# Just tried zero VOC primer



## Sunnygirl (Nov 16, 2011)

I have a job that has no ventilation and requires a lot of priming. I've used Zinsser Bullseye 123 almost exclusively for years. It is a very good primer.

On this job I wanted zero VOCs if possible, so asked at the big box and they sold me Kilz Clean Start. I expected it to be junk (because it's zero VOCs), but was actually quite impressed with it. It goes on very smoothly (I'm brushing, not spraying), smoother than what I'm used to, and isn't prone to drips. It dried very quickly, and was able to paint over it and finish one area very quickly. It's very low odor, but of course the biggie is the low VOCs. If you work with this stuff a lot, that's pretty important.

I haven't looked up the specs on it yet. The nice thing about Bullseye is that it's rated for almost any surface (not rated for floors, though), so you pretty much know you're covered in almost any situation, even exterior. Nice, consistent results. I don't know about the Kilz yet, but preliminary results are good. It sure stuck to my hands…. still trying to get it off, which is the same as Bullseye, so that's a good indication (hate trying to get primer off, though).
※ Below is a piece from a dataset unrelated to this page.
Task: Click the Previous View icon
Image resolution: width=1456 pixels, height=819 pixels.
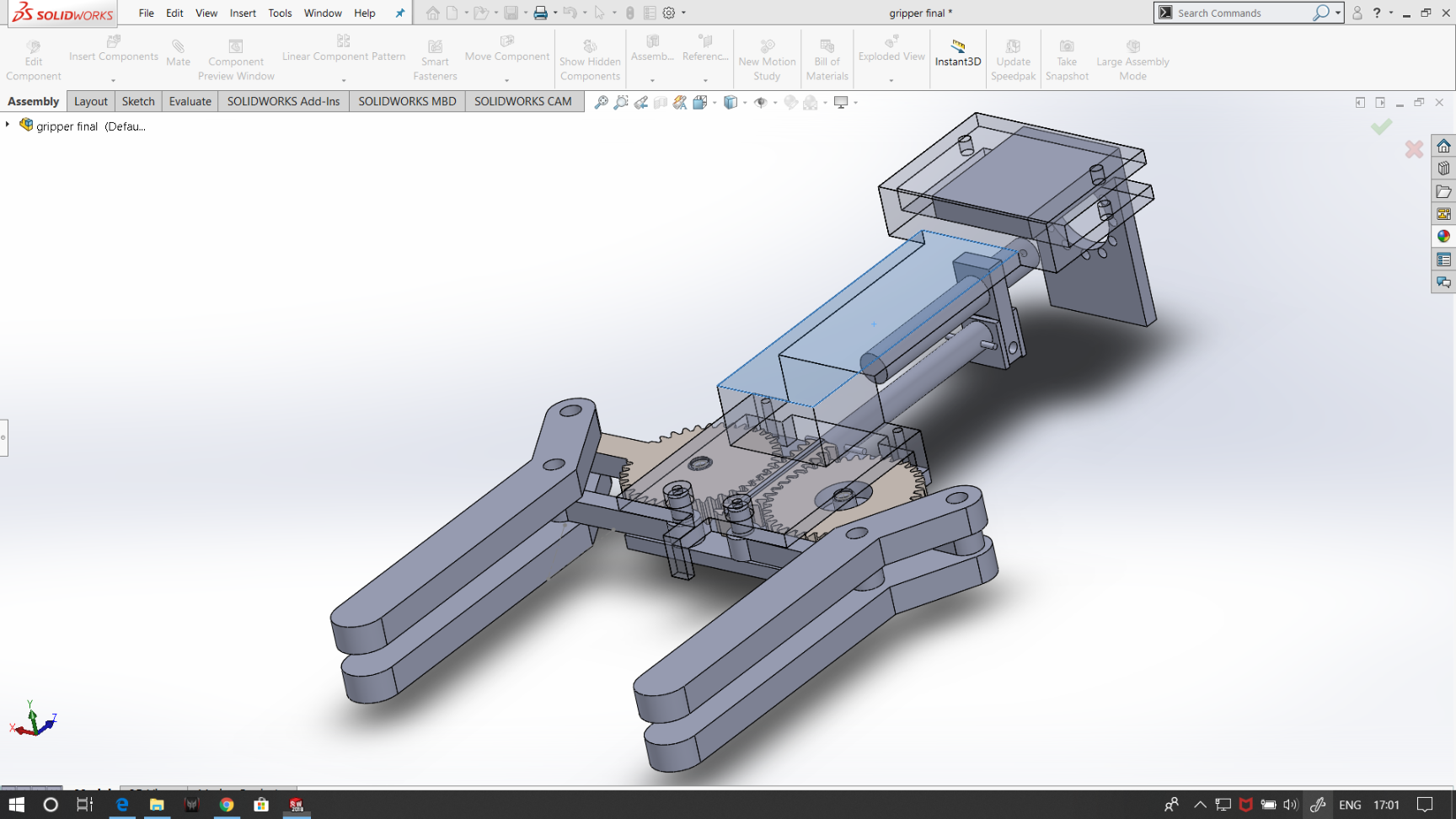Action: pos(641,102)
I just wanted to let others know. I almost didn't try the zero VOC stuff, but am glad I did. Being safe is a good thing. )


----------



## patron (Apr 2, 2009)

thanks for the info

how is it to sand

and is it for paint only
or can it go under other finishes too


----------



## Sunnygirl (Nov 16, 2011)

I only had to sand it a tiny bit, so didn't give it a good test. Haven't read up on the applications. Will do that soon. As far as I'm aware, it's only for under paint.


----------



## mrpedaling (Jun 14, 2011)

We did use some kilz, but it was the non low voc and definitely didn't apply or work as nice as the smart prime. Fwiw, I've had real good luck with smart prime. Not cheap (30/gal?), but zero voc and low odor. Excellent coverage and blocking. Dries super fast too. Says 1hr to recoat, 30m dry to touch. Usually less that that. Sands great. Been using it under some benjamin moore super spec hp oil, and things are going well.

Totally anecdotal, but I was trying to say- yeah, low voc can be just as good. 
. I'll give that no voc kilz a shot when i run out


----------